1992 film by Paul Verhoeven

Basic Instinct is a 1992 neo-noir erotic thriller mystery film directed by Paul Verhoeven and written by Joe Eszterhas. Starring Michael Douglas, Sharon Stone, George Dzundza, Jeanne Tripplehorn, and Wayne Knight, the film follows San Francisco homicide detective Nick Curran (Douglas) as he investigates the murder of rock star Johnny Boz, only to begin an intense relationship with the prime suspect Catherine Tramell (Stone), a wealthy heiress and crime novelist.

The script was developed by Eszterhas in the 1980s and became the subject of a bidding war, which Carolco Pictures won before bringing Verhoeven on board to direct. Stone, who was relatively unknown at the time, was cast as Tramell after the role was rejected by several prominent actresses and production was plagued by protests and intense conflict between Eszterhas and Verhoeven.

Basic Instinct premiered in Los Angeles on March 18, 1992, and was theatrically released by TriStar Pictures in the United States two days later. The film received mixed reviews from critics; while praise was given to the performances, score, and editing, the script and character development were criticized. It also generated controversy due to its graphic depiction of violence and homosexual relationships. Despite public protest, it was a commercial success, grossing $353 million against its $49 million production budget, becoming the fourth highest grossing film of 1992. Due to its success and controversy, it inspired many imitators and has been labeled as "perhaps the quintessential erotic thriller of the 1990s".

The film was followed by the sequel Basic Instinct 2 (2006), which starred Stone but was made without the involvement of Verhoeven or Douglas.
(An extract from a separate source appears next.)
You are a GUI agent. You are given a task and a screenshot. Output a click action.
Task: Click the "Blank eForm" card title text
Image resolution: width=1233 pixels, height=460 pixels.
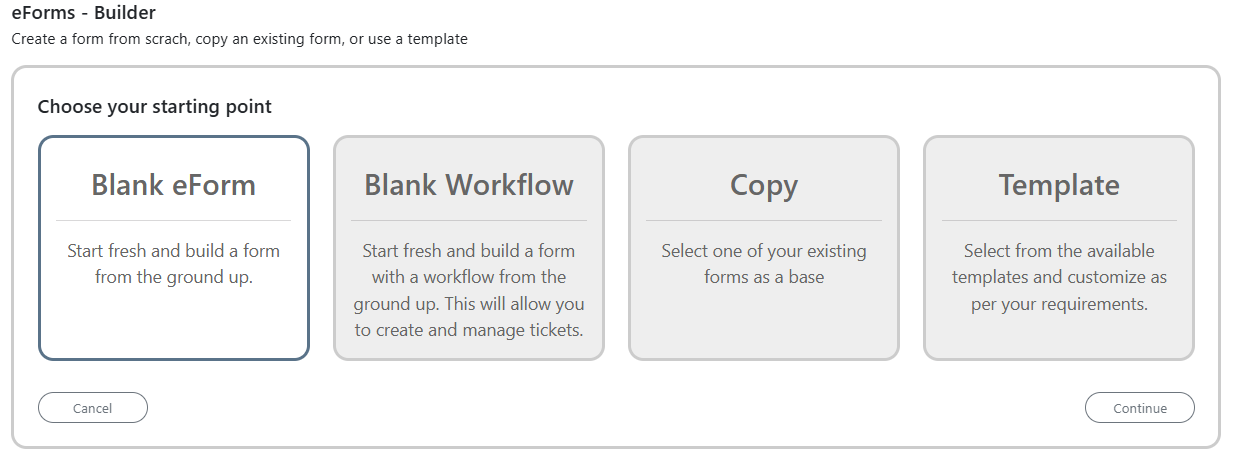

It received negative reviews and was relatively unsuccessful.

==Plot==

In San Francisco, a blonde woman ties retired rock star Johnny Boz to a bed with a silk scarf during sex, then stabs him to death with an ice pick. SFPD Detective Nick Curran and his partner, Gus Moran, investigate the murder. The prime suspect is Boz's girlfriend, crime novelist Catherine Tramell, whose latest novel mirrors the details of the killing.

Catherine is uncooperative with the investigators, taunting them by smoking during questioning and exposing herself. Although released for lack of evidence, she becomes a person of interest when Nick learns that she has a history of close relationships with violent individuals. These include her girlfriend Roxanne "Roxy" Hardy, who killed her younger brothers as a teenager, and Hazel Dobkins, a convicted family murderer.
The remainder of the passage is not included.